大明西北的局势也不像你来的时候那般,大明在边事上已经占尽上风,你还在这唱衰,怕是你的话连下面那些怕死的将士都不会信。
……
……
王守仁就这样顺利接掌了大同的军政之事。
与此同时。
张周人在阳和口,刚把朱晖的人马送走,这边就得到了两份“奏疏”,或者是类似于藩属国上奏的“国书”。
一份是鞑靼小王子巴图蒙克给朝廷所上的,表达对大明皇帝的尊敬,提出要给大明上贡。
“……贡品的清单都列下来,其中有马匹五百匹,还有牛羊牲口皮毛等,表明这都是身为臣子应当上贡的礼物,不求朝廷任何的赏赐,只求大明能在大同等处重开马市……”
唐寅现在是张周麾下的文职,有什么文书之类的,由他传达。
因为阳和口并不是什么重要的城塞,这里本来官最大的只是阳和卫指挥使宋宪,在王守仁和朱晖相继带兵走之后,留守的兵马以张周为首,麾下一下就冷清下来,除了唐寅也就剩下要跟张周一起开矿的张鹤龄。

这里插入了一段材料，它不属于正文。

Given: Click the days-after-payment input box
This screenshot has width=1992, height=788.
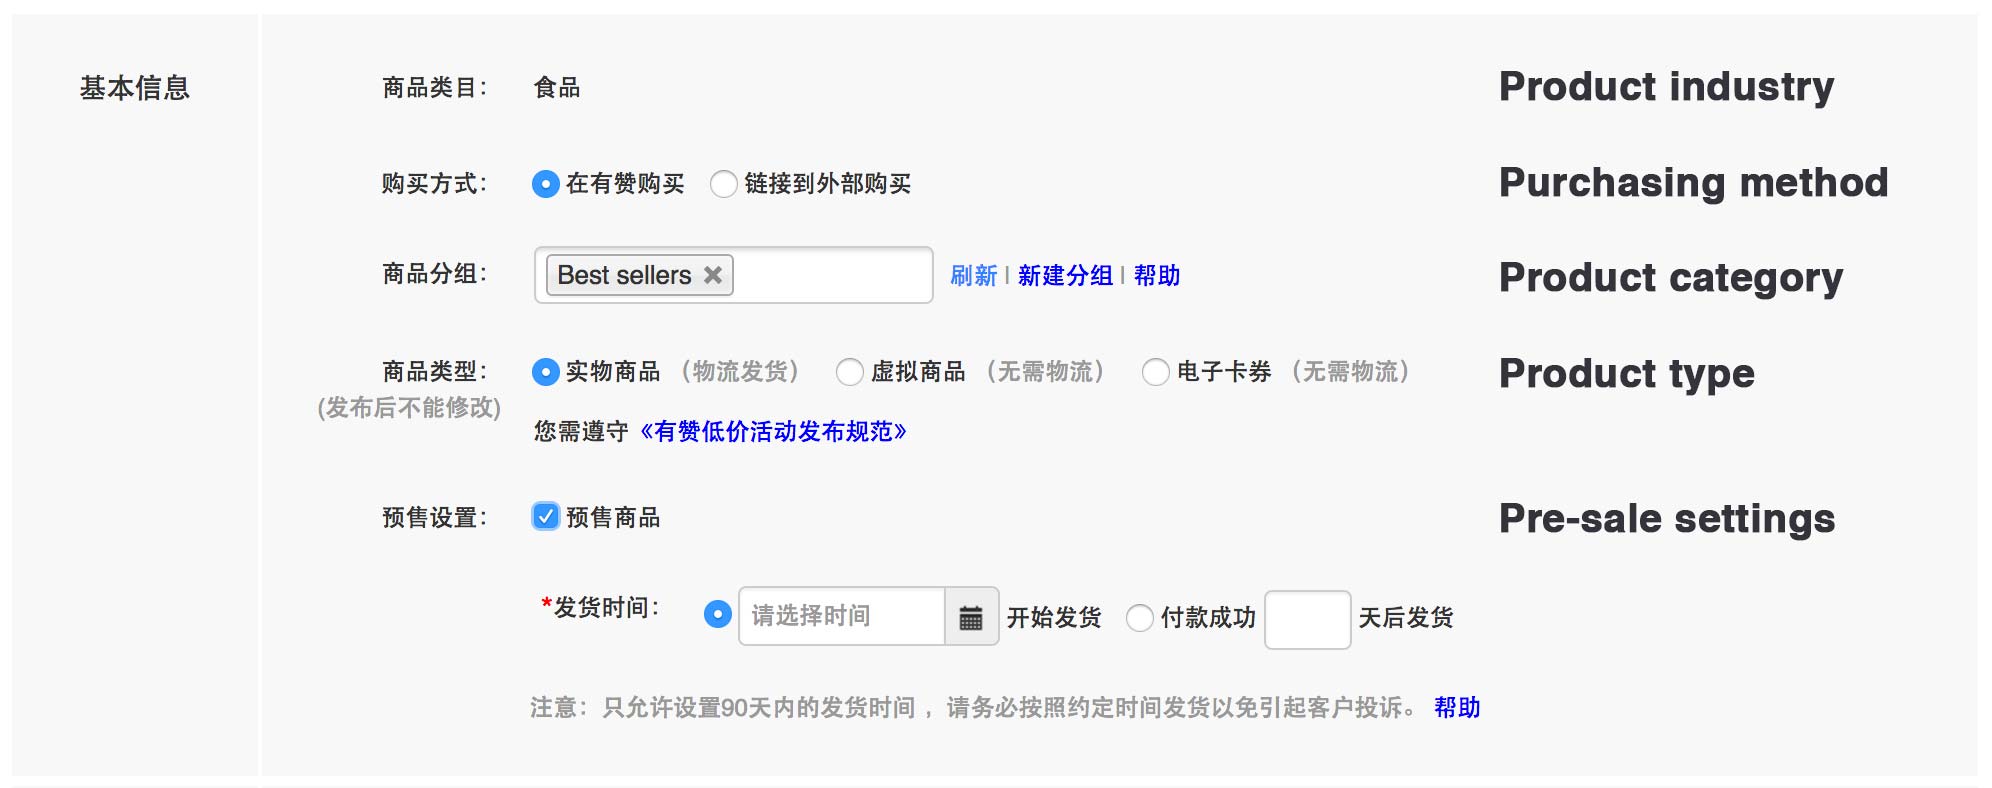Looking at the screenshot, I should (1307, 620).
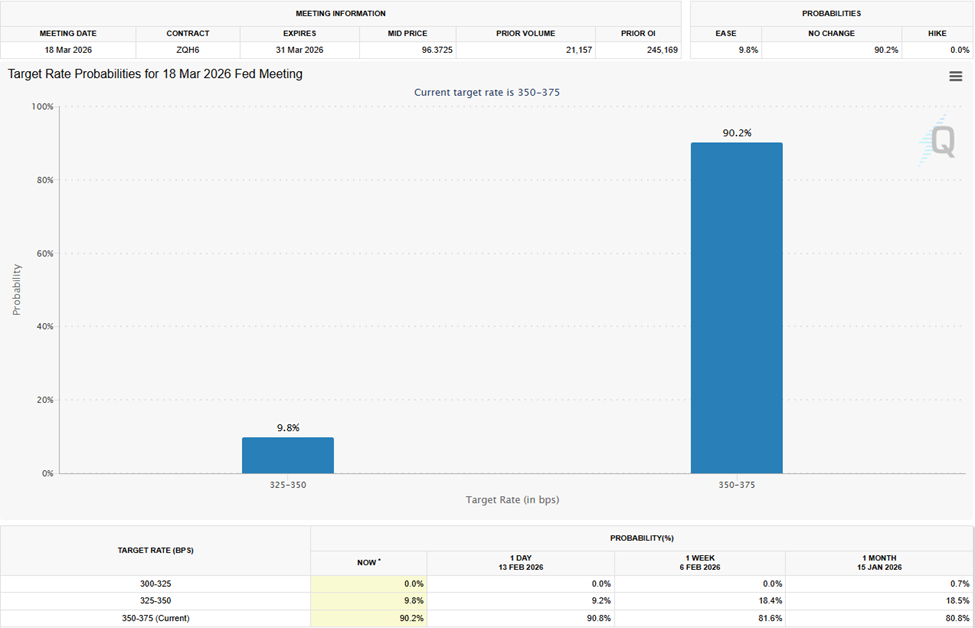Click the NOW column header
Image resolution: width=975 pixels, height=628 pixels.
[368, 562]
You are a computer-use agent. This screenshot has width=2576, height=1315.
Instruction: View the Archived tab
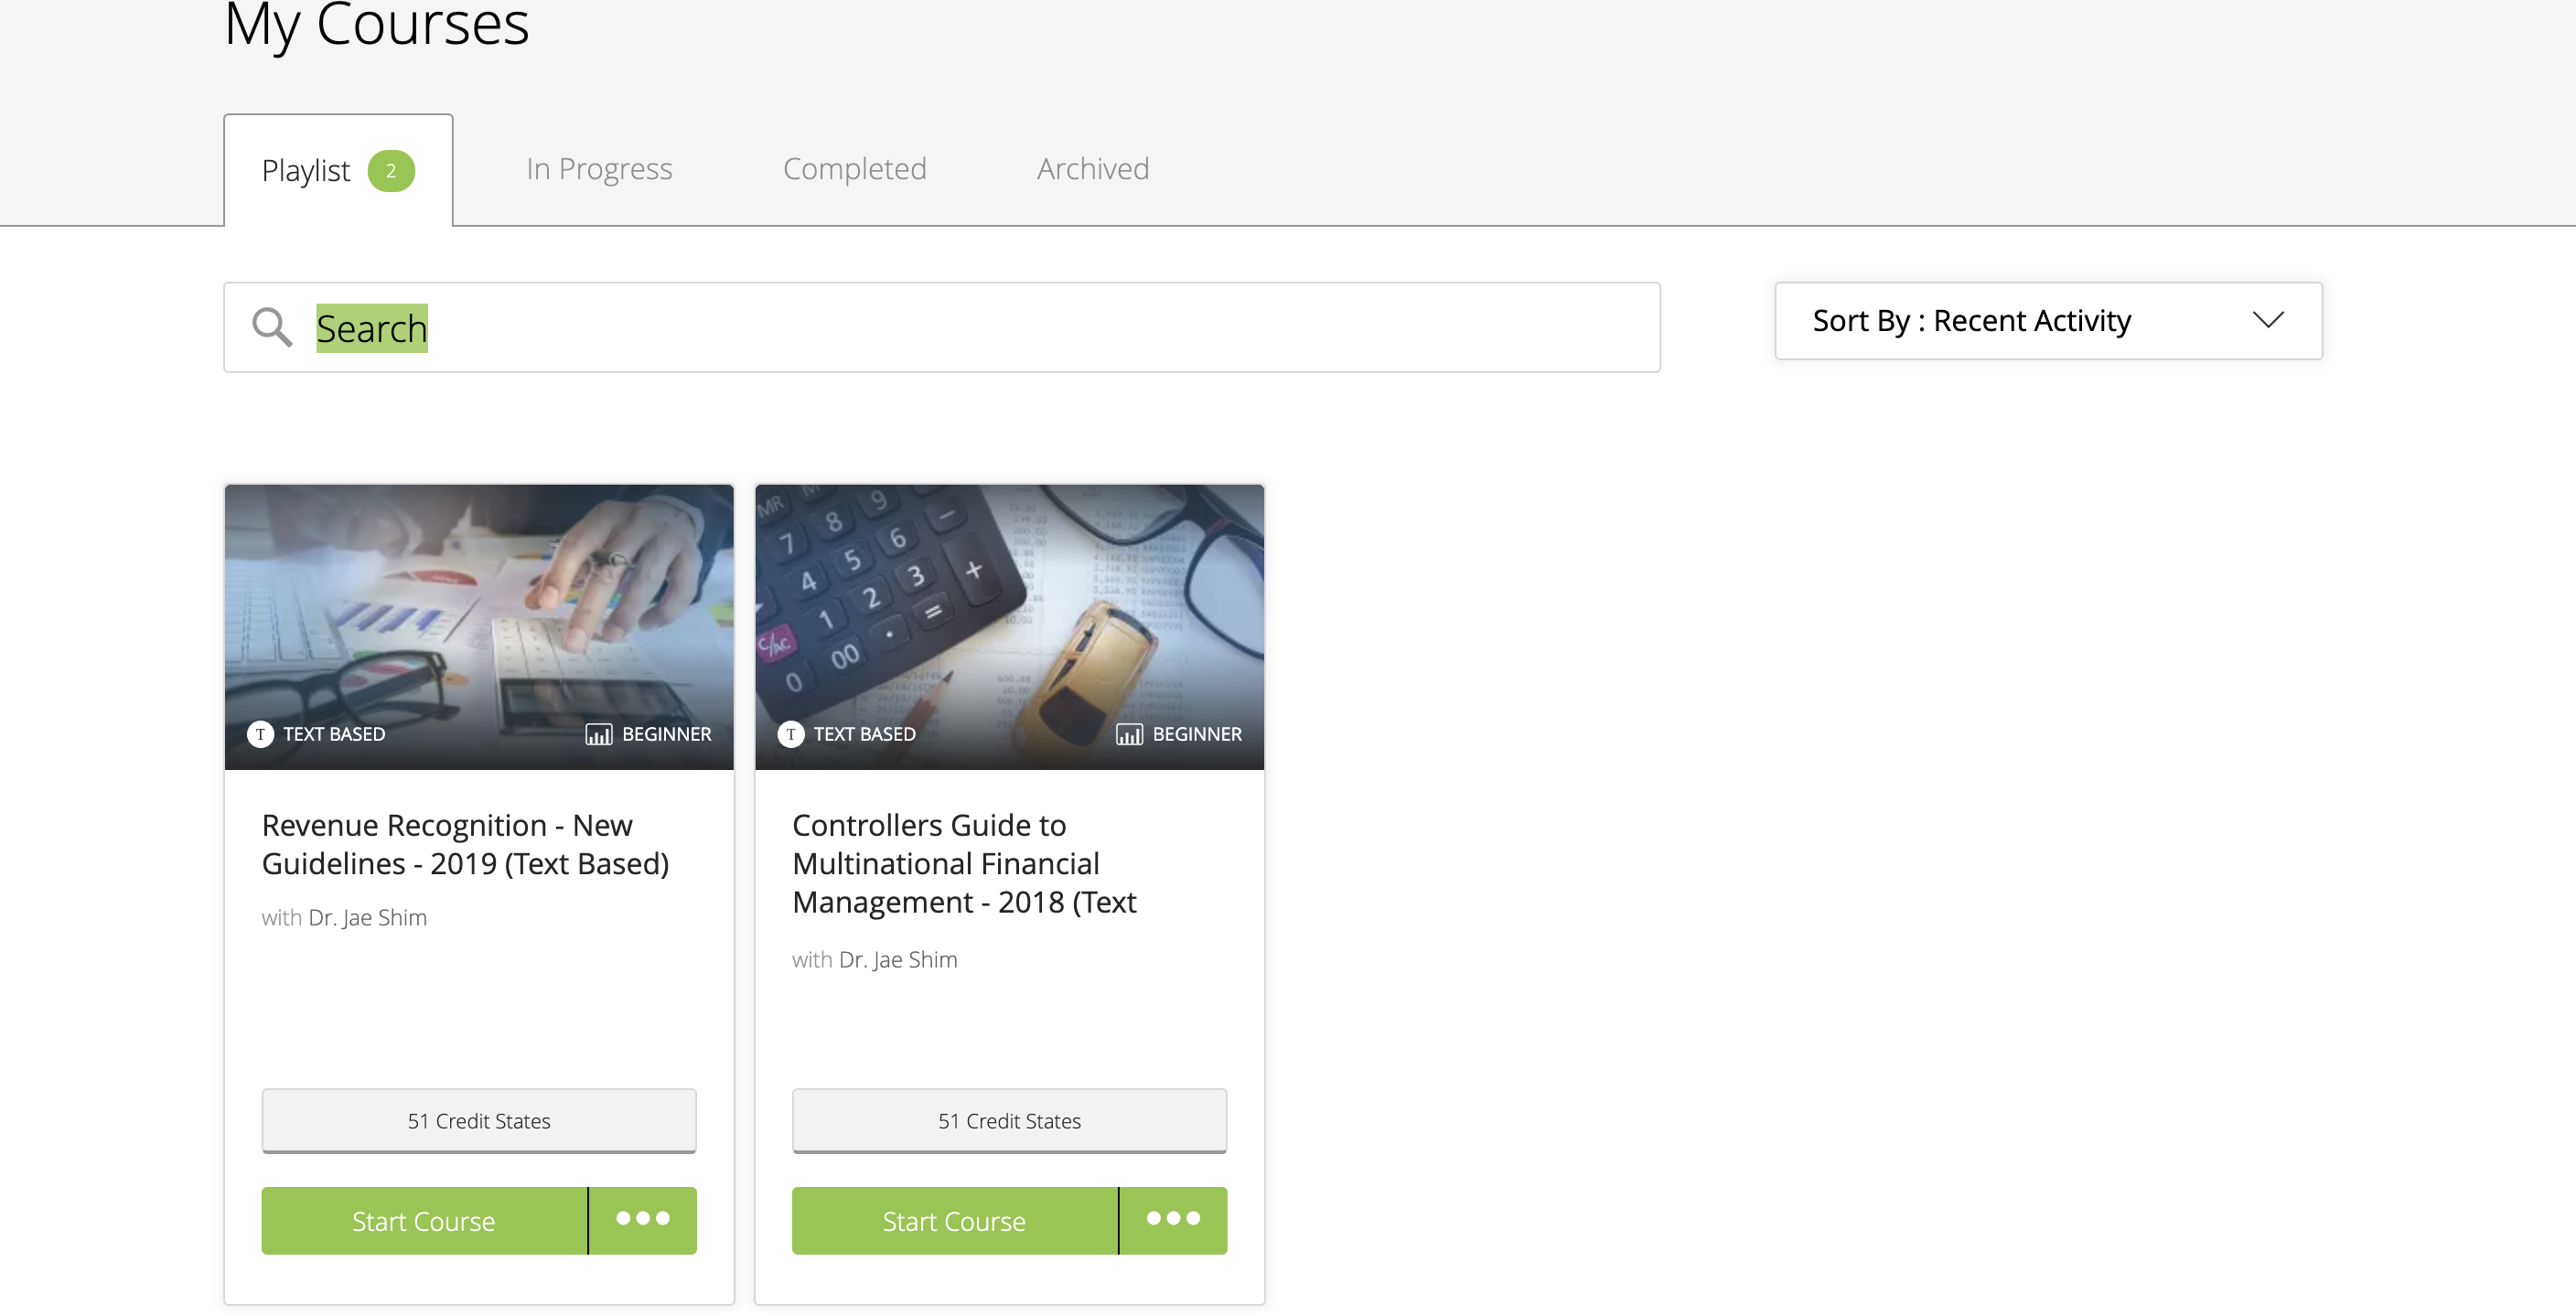1092,169
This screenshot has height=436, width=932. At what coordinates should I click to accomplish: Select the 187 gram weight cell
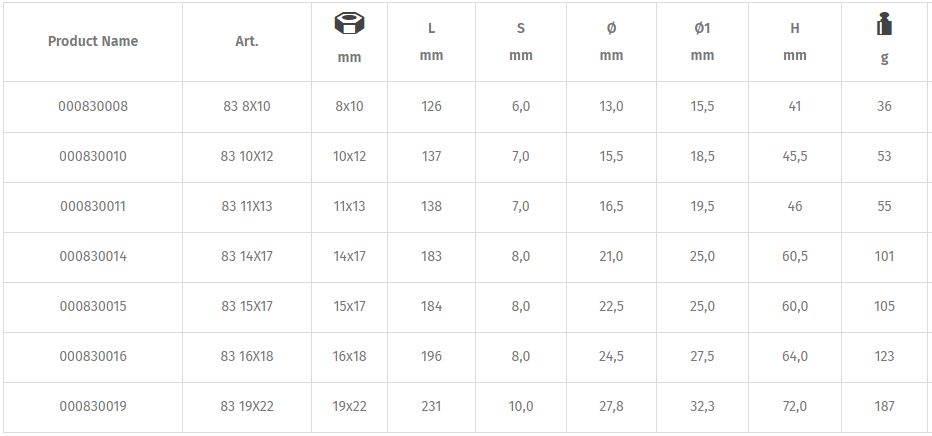point(884,406)
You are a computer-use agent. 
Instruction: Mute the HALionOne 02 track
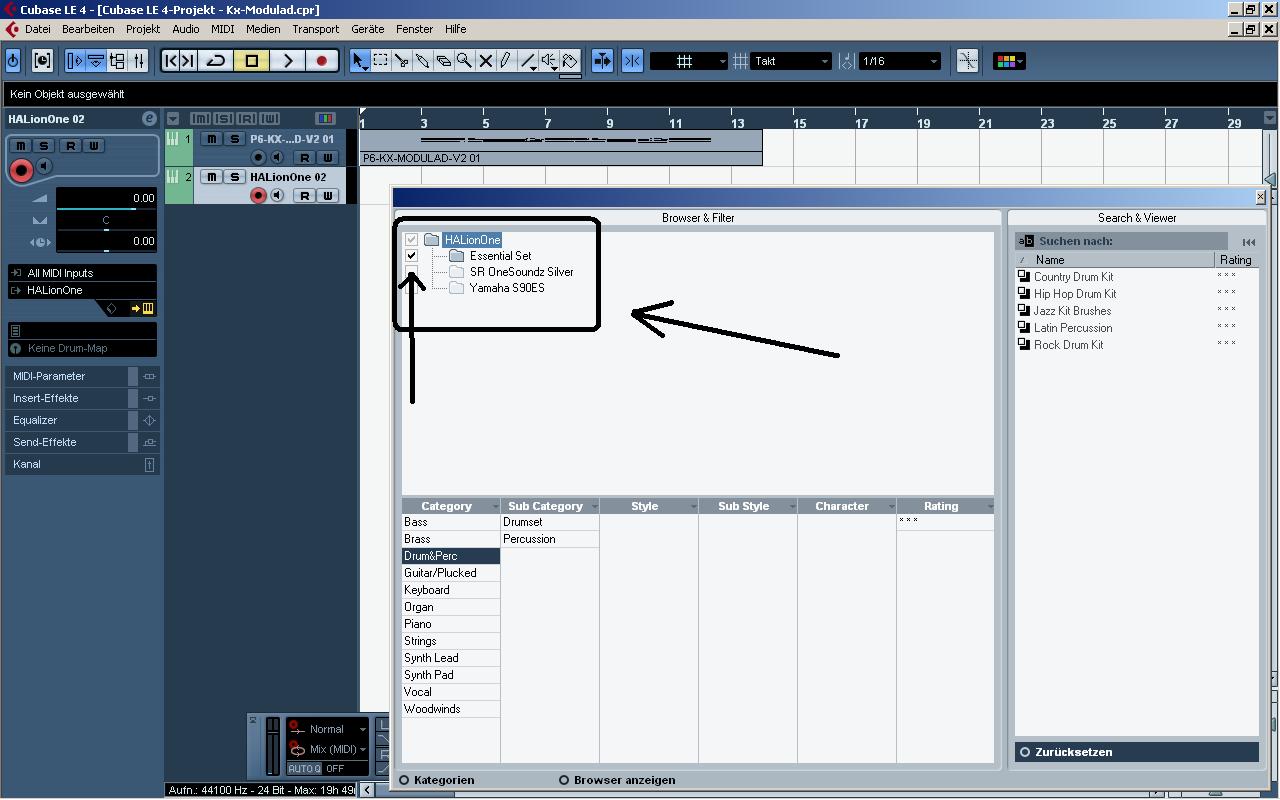click(212, 177)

“挺好,挺好。”张鹤龄坐在一边,翘着二郎腿,一脸自在之色道。
张周道:“开马市就是跟草原部族互通有无,现在我们需要他们的什么?战马?还是牛羊?想开市就让他们出兵,打赢了听他们的!负责免谈。”
“嘿!”
张鹤龄道,“张制台,这种事好像不是你来定的吧?那怎么也要……陛下定。”
张鹤龄是非常支持开市的。
因为开市之后他就有利可图,难得来西北当副总兵,有了权力才有资格以权谋私。
张周懒得理他,名义上是由皇帝和大臣商议后决定,但他张周对皇帝的提议可至关重要,只要他张周不支持开西北马市,那估计就算朝廷上下也基本不用讨论了,皇帝一定听他张周的。
“下一份。”张周对旁边的唐寅道。
唐寅拿出第二份,脸色则轻松自在了很多:“火筛上表,希望能归顺大明。”
“啪!”张鹤龄一拍桌子。
房间里的张周和唐寅都在瞄着他。
你个二货没事在这闹什么动静呢?让你来旁听一下而已,倒显得你比别人都激动?
张鹤龄振奋道:“火筛投靠大明,咱这场仗没白打。”
“咳咳。”张周清了清嗓子道,“寿宁侯,请搞清楚,这场仗是如今大同巡抚王伯安打出来的,别咱咱的。”
张鹤龄抗议道:“说得好像你我都没功劳一般?张制台,你这拆台的本事可真是……”
突然之间,张鹤龄也觉得很无力。
明明自己已经很嚣张跋扈了,但遇到更跋扈的张周,他还一点办法都没有,心里那叫一个气啊。
但脸上还不能表现出来,因为还要跟着张周一起开矿发财,哪能得罪这位随便就能测出矿脉的牛逼人物?再说了,张周是上司而他是下级,他还想跟着张周混军功呢。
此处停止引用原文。